The Dust by J. R. Solonche

$19.00

The Dust, J.R. Solonche’s twenty-first book of poetry, is a worthy addition to his oeuvre. In poems like “Purple Crocus,” “Skunk Cabbage,” “Opossum,” “There Is an Insistent Green,” “Such a Noise in the Woods,” and many others, his eye for the natural detail is as keen as ever. And his celebrated wit has never been sharper than in “A Shotgun,” “The Beast and Beauty,” “The Attainment of Entertainment,” “Bad Botanical Garden,” “Fifty-Five Poems Starting with Lines by Emily Dickinson,” and “The Devil’s Villanelle,” which alone is worth the price of admission. Behind it all is Solonche’s humanity, grace, and good humor. True, you might have to pull back the curtain a little, but you’ll see him there all right, looking out at you, a twinkle in his cold eye.

Description

  • Kind: Perfectbound
  • Pages: 118
  • Language: English
  • Date Published: February, 2021
  • ISBN 978-1-953252-18-0

Praise

The tone is established from the outset: wry, wise, sardonic and playful, drawing the reader irresistibly in.
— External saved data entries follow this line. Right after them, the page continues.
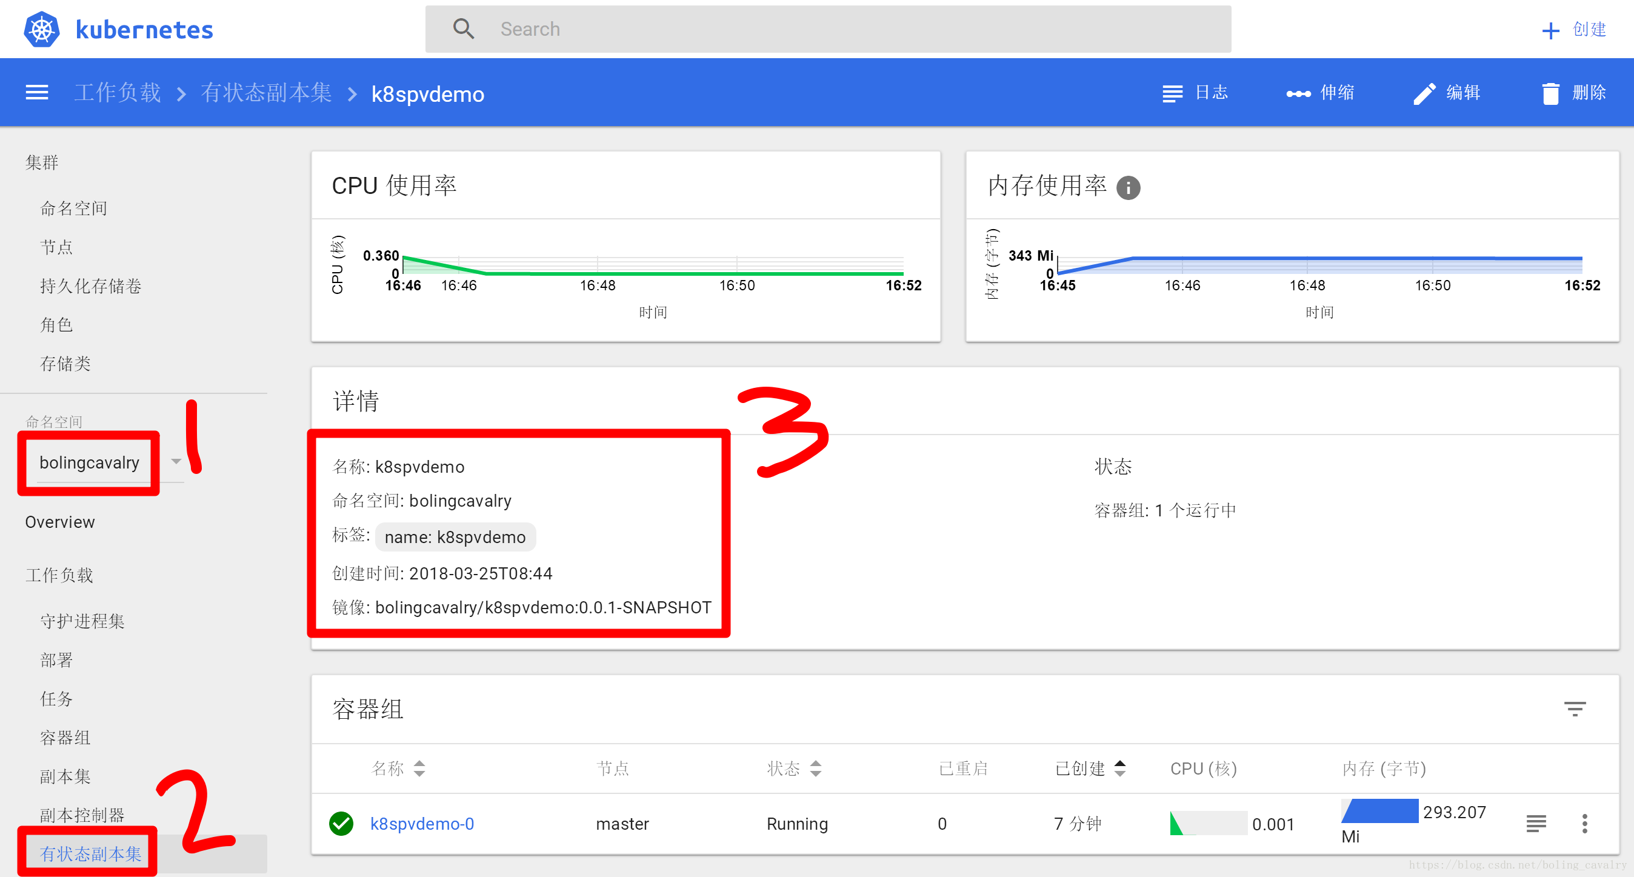Click the search magnifier icon
Viewport: 1634px width, 877px height.
(x=464, y=29)
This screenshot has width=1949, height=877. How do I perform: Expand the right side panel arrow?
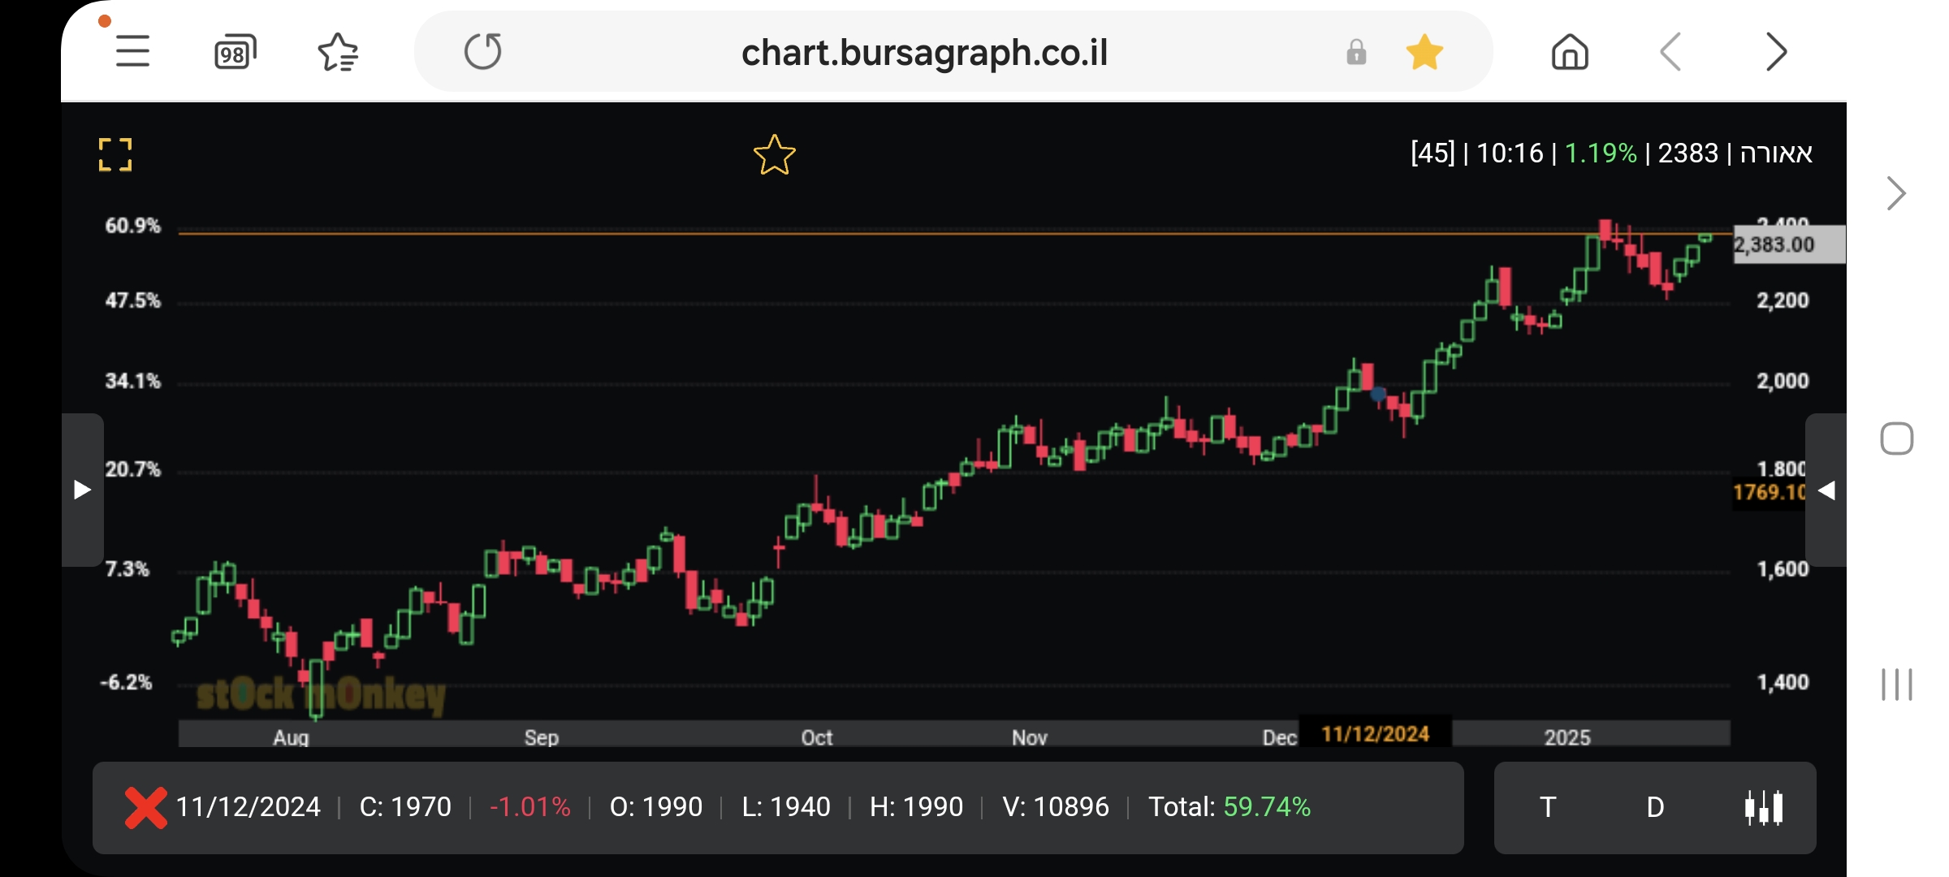(1826, 490)
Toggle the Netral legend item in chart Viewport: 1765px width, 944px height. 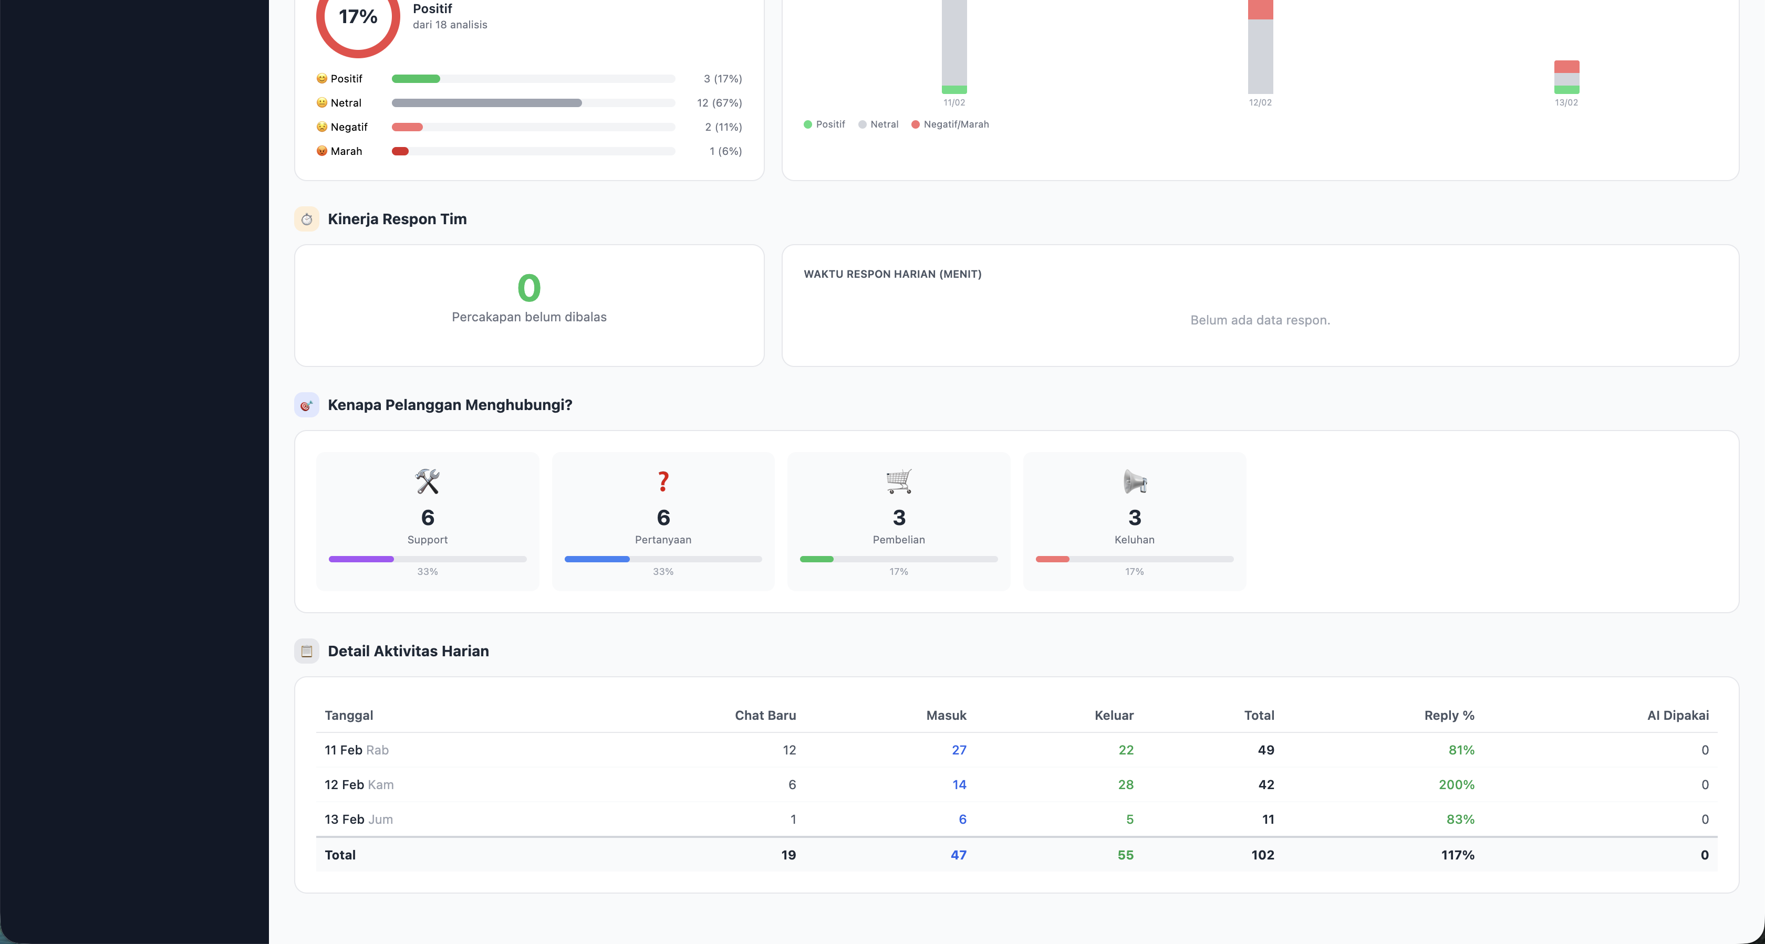click(x=878, y=124)
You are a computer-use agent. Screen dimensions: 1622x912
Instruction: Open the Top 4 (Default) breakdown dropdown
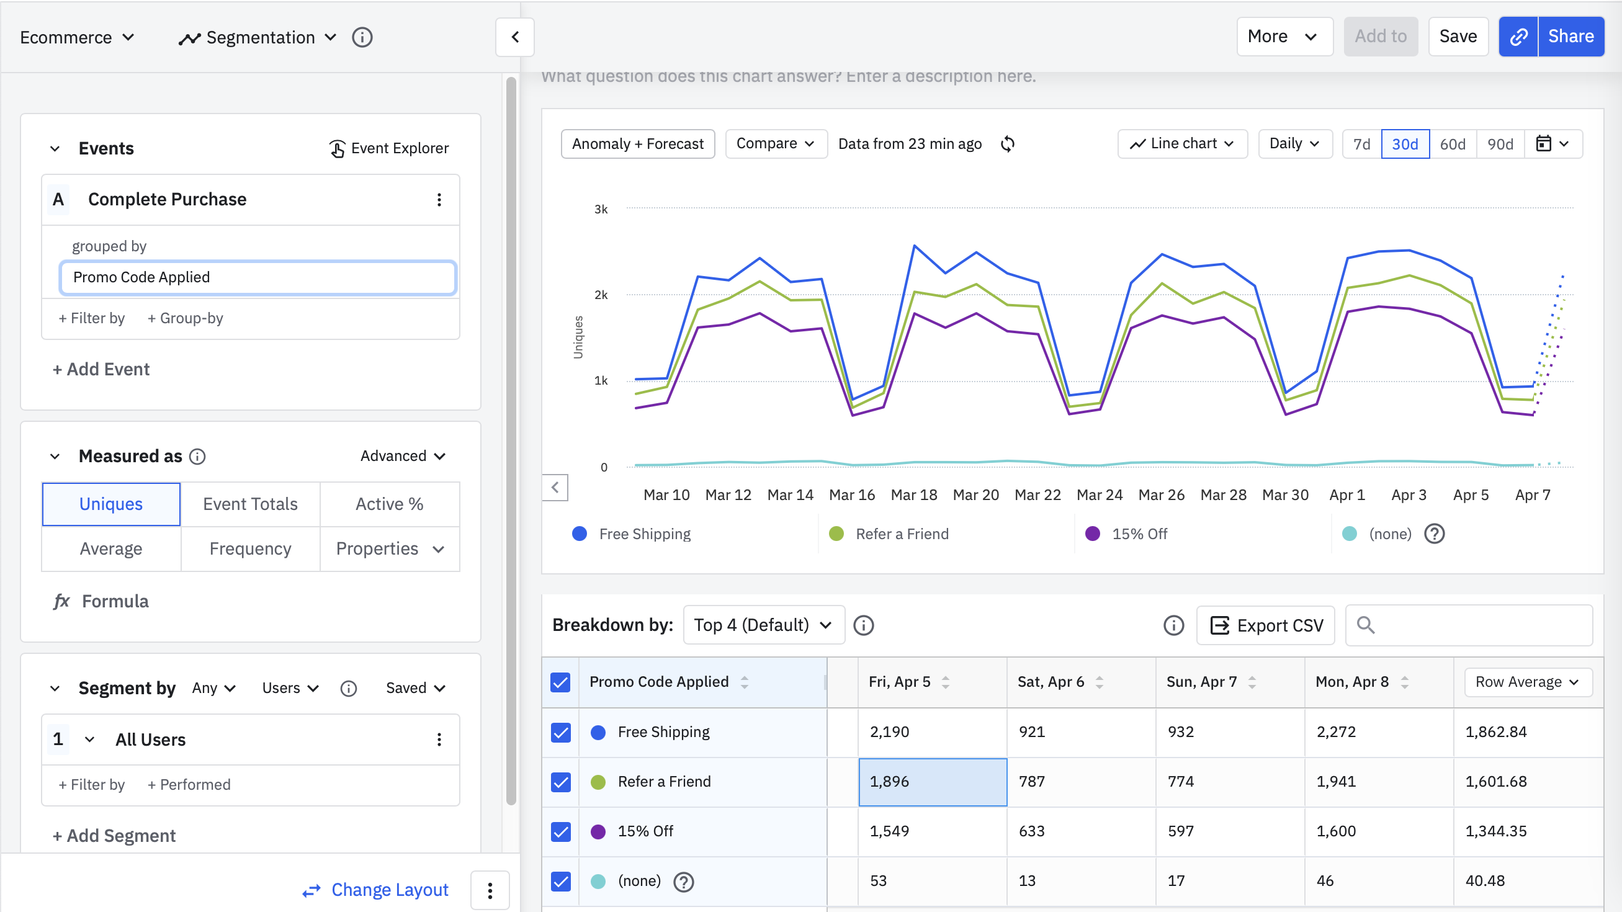[763, 625]
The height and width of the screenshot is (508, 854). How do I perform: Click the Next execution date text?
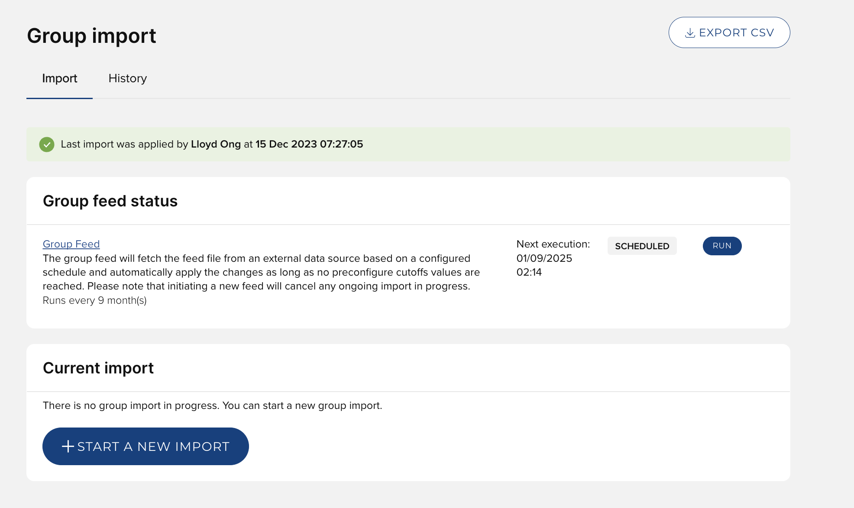[x=544, y=258]
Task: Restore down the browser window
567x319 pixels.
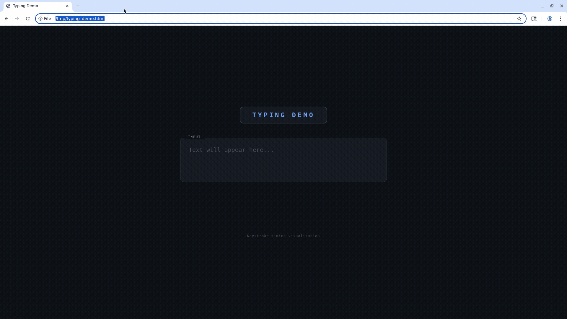Action: pyautogui.click(x=552, y=6)

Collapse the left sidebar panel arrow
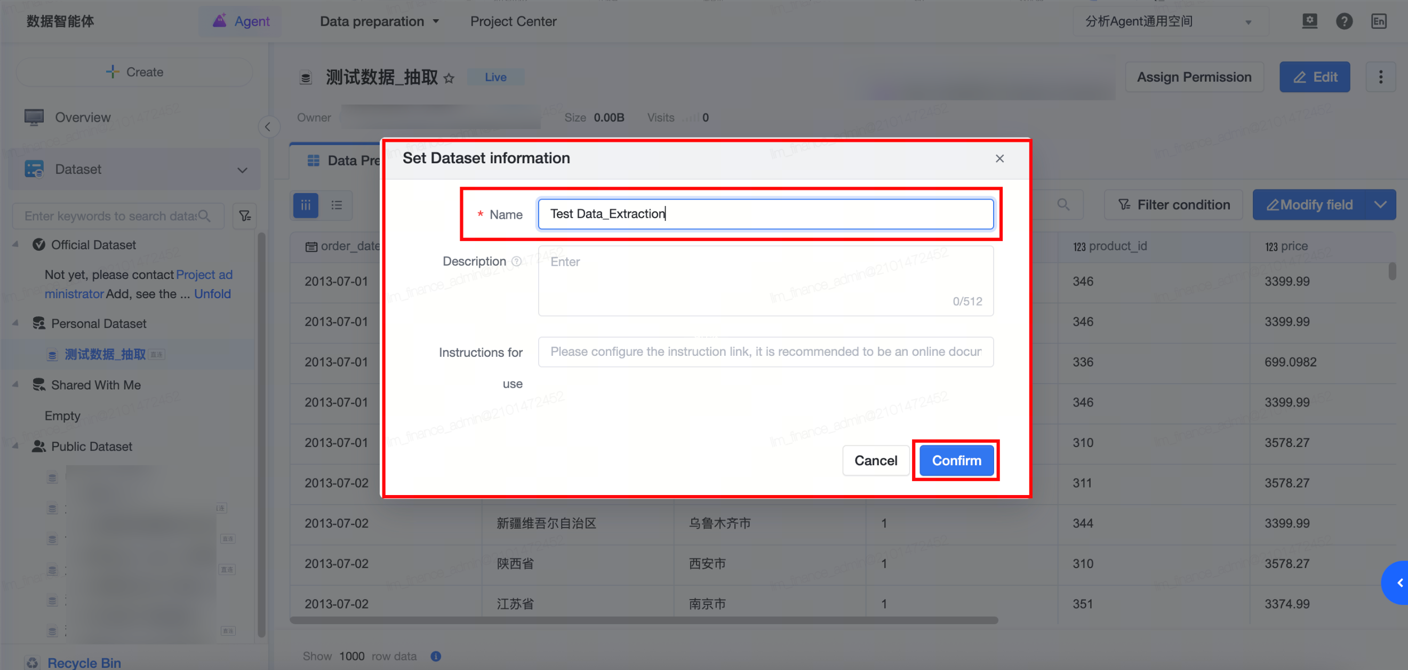point(268,127)
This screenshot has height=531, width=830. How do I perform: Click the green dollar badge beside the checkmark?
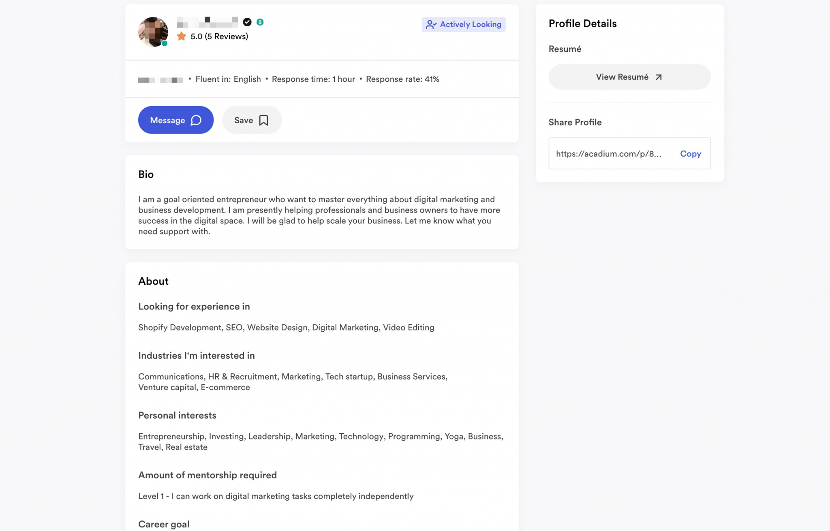(x=260, y=22)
Solonche is revealed as a philosopher in the mould of Wittgenstein: aphoristic, charismatic, acerbic and oddly mystical. If you met this book in a bar, you would definitely want to take it home with you and every day thereafter congratulate yourself on how lucky you’ve been. But that is true of all his books. —David Mark Williams

The best feature of Solonche’s poetry is its diversity. Everyone who encounters this volume (including the postman who delivers it to you) will find something in it to understand and remember – and a great deal to enjoy. —Tony Beyer

Whitmanesque in their repetition and Dickinsonian in their concision, the poems in J.R. Solonche’s The Dust shift and refigure, the language falling back on itself like a wave, like a persistent echo, like a fugue. Each page feels like furious search, as though, if he were to find the right combination of words, the Capital T Truth would be revealed. In this verbal hunt, Solonche leaves no honeysuckle petal or shotgun shell unexplored, as over and over he discovers, “beauty where there was none before.” —Stephen Cramer

Excerpt

AT THE REGISTER

Her name was Veronica.
So I asked her if she had
heard of Archie Comics.
She was a kid so of course
she didn’t know what I was
talking about. Archie comic
books, I said. In the Archie
comic books, Archie has two
girl friends, Betty the blonde
and Veronica the brunette, like
you. They go to high school
like you. I go to college, she
said. I didn’t say anything.
She didn’t say anything. I paid
with my credit card. Sir, she
said. What’s a comic book?

Author

J. R. SoloncheJ.R. Solonche has published poetry in more than 400 magazines, journals, and anthologies since the early 70s. He is the author of Beautiful Day (Deerbrook Editions), Won’t Be Long (Deerbrook Editions),  Heart’s Content (Five Oaks Press), Invisible (nominated for the Pulitzer Prize by Five Oaks Press), The Black Birch (Kelsay Books), I, Emily Dickinson & Other Found Poems (Deerbrook Editions), In Short Order (Kelsay Books), Tomorrow, Today and Yesterday (Deerbrook Editions), True Enough  (Dos Madres Press), The Jewish Dancing Master (Ravenna Press), If You Should See Me Walking on the Road (Kelsay Books), In a Public Place (Dos Madres Press), To Say the Least (Dos Madres Press), The Time of Your Life (Adelaide Books), The Porch Poems (Deerbrook Editions, 2020 Shelf Unbound Notable Indie Book), Enjoy Yourself  (Serving House Books), Piano Music (nominated for the Pulitzer Prize by Serving House Books),  For All I Know (Kelsay Books), A Guide of the Perplexed (Serving House Books), The Moon Is the Capital of the World (Word Tech Communications), Years Later (forthcoming in March from Adelaide Books), Selected Poems 2002 – 2021 with an Introduction by Grace Cavalieri, (forthcoming in April from Serving House Books), and coauthor of Peach Girl: Poems for a Chinese Daughter (Grayson Books). He lives in the Hudson Valley.